Mahaney's theorem states that the existence of $\mathsf{NP}$-complete sparse language would lead to $\mathsf{P = NP}$. Is there any result result regarding the same for the complexity class $\mathsf{PSPACE}$, like "if there is a $\mathsf{PSPACE}$-complete sparse language, $\mathsf{PP = PSPACE}$" or the same for any other complexity class within $\mathsf{PSPACE}$?

Answer 1

A quick result is that $PSPACE=\Sigma_2$.

First show that $PSPACE\subseteq P/Poly$, and as a result $PSPACE\subseteq \Sigma_2$ (If finding an entry of a computation table is in P/Poly, then it is also in $\Sigma_2$, since we can guess a circuit and locally verify its correctness as described here).

To see why having a PSPACE-complete sparse language $S$ puts PSPACE in P/poly, given $L\in PSPACE$, let $f$ be a reduction from $L$ to $S$. Note that if $|f(x)|$ depends only on $|x|$, then $L\in P/Poly$ since we can concatenate the circuits for $f$ and for $S$ (which is in P/Poly due to being sparse).
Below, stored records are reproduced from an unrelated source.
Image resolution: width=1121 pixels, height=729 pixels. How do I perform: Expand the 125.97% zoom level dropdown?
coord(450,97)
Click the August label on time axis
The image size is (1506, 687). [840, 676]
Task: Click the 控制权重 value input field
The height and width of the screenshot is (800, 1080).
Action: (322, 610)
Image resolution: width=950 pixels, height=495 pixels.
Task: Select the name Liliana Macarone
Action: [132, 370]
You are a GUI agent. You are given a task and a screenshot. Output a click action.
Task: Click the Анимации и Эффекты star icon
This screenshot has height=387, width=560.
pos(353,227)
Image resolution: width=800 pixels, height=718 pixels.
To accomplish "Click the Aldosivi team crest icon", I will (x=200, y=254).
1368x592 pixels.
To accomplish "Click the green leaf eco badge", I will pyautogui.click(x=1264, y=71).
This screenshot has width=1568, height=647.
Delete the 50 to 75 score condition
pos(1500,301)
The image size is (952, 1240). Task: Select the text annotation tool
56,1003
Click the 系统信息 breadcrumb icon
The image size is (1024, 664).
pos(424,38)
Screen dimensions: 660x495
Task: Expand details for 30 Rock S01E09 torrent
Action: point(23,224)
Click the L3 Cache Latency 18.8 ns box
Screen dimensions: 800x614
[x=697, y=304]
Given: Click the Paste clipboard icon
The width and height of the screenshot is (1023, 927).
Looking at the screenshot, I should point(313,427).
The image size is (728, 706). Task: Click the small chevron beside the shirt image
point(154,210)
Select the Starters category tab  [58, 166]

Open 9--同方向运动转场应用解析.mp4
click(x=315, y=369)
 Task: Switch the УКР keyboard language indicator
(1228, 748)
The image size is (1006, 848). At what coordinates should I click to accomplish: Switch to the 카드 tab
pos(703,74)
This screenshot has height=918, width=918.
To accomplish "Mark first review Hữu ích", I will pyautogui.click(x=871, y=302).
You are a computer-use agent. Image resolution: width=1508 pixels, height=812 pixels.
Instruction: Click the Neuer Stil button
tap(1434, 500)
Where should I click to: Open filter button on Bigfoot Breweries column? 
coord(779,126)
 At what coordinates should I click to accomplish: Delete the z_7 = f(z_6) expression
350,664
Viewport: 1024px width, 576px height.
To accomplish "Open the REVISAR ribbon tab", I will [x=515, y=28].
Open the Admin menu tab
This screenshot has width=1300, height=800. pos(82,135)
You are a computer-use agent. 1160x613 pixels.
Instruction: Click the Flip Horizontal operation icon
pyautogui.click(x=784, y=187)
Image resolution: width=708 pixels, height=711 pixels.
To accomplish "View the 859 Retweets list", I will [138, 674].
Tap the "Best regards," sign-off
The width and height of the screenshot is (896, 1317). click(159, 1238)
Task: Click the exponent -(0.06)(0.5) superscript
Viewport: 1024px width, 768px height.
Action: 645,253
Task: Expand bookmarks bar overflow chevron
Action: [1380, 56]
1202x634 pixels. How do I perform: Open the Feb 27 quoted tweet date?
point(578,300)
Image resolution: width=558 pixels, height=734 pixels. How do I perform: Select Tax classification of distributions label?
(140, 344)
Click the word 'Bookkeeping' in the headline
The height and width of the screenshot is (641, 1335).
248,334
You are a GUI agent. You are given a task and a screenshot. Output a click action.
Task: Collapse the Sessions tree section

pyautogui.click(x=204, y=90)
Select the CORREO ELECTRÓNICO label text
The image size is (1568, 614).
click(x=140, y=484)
To overcome the fact that $f$ might vary in the output's length for same input size, note that on length $n$ inputs $f$ can produce output of length $\le n^c$, so given $x$ we can take as a hint all $|x|^c$ circuits for $S$ on input sizes $0,1,...,|x|^c$. Among these circuits, we have the "right" circuit which is able to determine the membership of $f(x)$ to $S$.